Request for Subsequent Extension to Nasdaq Hearings Panel
As previously disclosed, the Nasdaq Hearings Panel granted an extension through November 14, 2024 to continue the Company’s listing subject to the Company evidencing compliance with all applicable criteria for continued listing on The Nasdaq Capital Market. As of September 30, 2024, the Company did not meet the continued listing requirement related to stockholders’ equity, primarily due to the litigation accrual described below. However, the Company believes it will be in pro forma compliance with the stockholders’ equity requirement once the $1.3 million sale to HiTron closes. Therefore, the Company has requested an additional extension through December 17, 2024. We cannot provide any assurance as to whether the Panel will grant the extension or, if granted, whether we can adequately demonstrate to the Panel’s satisfaction that we have regained, and will be able to maintain, compliance with the continued listing standards in order to avoid delisting.
Third Quarter 2024 Financial Results
Cash Position: Cash and cash equivalents were $0.3 million as of September 30, 2024, as compared to $0.8 million as of December 31, 2023. The Company believes that its cash and cash equivalents are insufficient to continue to fund operations and additional funding is needed in the very near term.

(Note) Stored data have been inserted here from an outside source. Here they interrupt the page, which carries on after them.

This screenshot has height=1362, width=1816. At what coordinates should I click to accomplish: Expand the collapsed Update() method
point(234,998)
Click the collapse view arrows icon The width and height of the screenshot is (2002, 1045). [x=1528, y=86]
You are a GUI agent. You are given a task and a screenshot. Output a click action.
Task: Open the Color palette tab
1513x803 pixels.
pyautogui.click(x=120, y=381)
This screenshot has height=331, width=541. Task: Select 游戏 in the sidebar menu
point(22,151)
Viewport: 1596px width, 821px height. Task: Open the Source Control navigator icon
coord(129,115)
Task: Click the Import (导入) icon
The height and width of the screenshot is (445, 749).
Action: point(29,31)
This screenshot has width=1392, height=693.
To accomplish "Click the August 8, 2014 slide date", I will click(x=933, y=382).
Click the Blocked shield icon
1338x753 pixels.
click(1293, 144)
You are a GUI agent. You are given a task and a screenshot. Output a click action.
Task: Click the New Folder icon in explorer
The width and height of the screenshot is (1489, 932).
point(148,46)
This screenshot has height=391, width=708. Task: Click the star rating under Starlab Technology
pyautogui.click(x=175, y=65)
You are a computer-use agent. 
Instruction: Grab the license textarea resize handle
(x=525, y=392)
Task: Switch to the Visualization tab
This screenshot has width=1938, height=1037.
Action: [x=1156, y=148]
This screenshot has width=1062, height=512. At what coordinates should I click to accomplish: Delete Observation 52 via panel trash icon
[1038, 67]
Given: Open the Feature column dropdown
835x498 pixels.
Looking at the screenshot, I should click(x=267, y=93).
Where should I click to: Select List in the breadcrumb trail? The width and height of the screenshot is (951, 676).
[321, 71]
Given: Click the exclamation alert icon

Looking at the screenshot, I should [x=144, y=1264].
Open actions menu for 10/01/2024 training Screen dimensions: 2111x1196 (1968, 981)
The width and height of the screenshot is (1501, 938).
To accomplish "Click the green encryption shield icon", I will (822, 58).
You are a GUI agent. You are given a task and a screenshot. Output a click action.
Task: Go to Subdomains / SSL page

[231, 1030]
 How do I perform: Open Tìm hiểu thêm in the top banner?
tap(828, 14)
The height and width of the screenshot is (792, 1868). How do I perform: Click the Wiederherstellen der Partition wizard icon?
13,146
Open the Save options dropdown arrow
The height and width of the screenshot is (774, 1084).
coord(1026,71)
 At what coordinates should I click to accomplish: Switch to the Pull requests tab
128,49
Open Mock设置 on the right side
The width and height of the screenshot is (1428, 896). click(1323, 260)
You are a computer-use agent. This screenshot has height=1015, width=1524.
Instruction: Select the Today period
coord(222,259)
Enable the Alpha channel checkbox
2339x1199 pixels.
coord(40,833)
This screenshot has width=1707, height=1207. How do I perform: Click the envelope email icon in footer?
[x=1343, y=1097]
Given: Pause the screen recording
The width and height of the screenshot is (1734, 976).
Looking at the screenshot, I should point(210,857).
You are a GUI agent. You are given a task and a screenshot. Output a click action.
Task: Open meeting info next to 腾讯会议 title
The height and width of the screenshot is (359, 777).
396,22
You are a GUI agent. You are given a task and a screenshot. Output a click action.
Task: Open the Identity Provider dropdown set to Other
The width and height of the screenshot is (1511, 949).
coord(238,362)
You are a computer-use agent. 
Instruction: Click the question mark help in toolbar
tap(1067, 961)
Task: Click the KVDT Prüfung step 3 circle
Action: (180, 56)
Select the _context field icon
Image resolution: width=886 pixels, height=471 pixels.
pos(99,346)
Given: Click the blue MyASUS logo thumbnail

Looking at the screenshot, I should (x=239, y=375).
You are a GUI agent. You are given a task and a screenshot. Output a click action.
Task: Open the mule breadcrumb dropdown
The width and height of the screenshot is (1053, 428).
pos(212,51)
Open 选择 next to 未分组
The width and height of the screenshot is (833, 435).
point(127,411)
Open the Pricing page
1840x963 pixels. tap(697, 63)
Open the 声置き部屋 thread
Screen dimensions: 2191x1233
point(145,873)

General and Administrative (G&A) Expense: General and administrative expenses were $1.46 million for the quarter ended September 30, 2024, as compared to $2.4 million for the quarter ended September 30, 2023. The decrease in G&A expense of $0.2 million for the three months ended September 30, 2024 was mostly due to lower expenses as a result of reduced operations and higher costs in 2023 resulting from the separation costs of former employees.
Litigation legal expense: The increase of $1.1 million for the three months ended September 30, 2024 was due to accruals recorded for the amount of the unsatisfied self insured retainer and legal defense costs related to the securities litigation lawsuit.
Other Income: The Company will receive gross proceeds of $1.5 million from closing the sale of certain assets pursuant to the Asset Purchase Agreement. The Purchaser acquired the Company’s historical biotechnology intellectual property and other assets and include spherical nucleic acid-related technology, research and development programs, and clinical assets.
Net Loss: The Company had a net loss of $1.1 million for the quarter ended September 30, 2024, as compared to a net loss of $5.3 million for the quarter ended September 30, 2023. The decrease in net loss of $4.2 million was primarily driven by the $1.5 million of revenue from the Asset Purchase Agreement, the $2 million loss incurred in 2023 from the write down of its investment in convertible bonds, and the reduction of payroll and operating costs due to reduced operations.
Going Concern: Management believes that the Company’s existing cash and cash equivalents is not sufficient to continue to fund operations. The Company has already engaged in significant cost reductions, so our ability to further cut costs and extend the Company’s operating runway is limited. As a result, substantial additional financing is needed in very near term to pay expenses, fund the ongoing exploration of strategic alternatives and pursue any alternatives that may be identified. The Company needs to raise capital to fund its operations. There can be no assurance that such additional financing will be available and, if available, can be obtained on acceptable terms.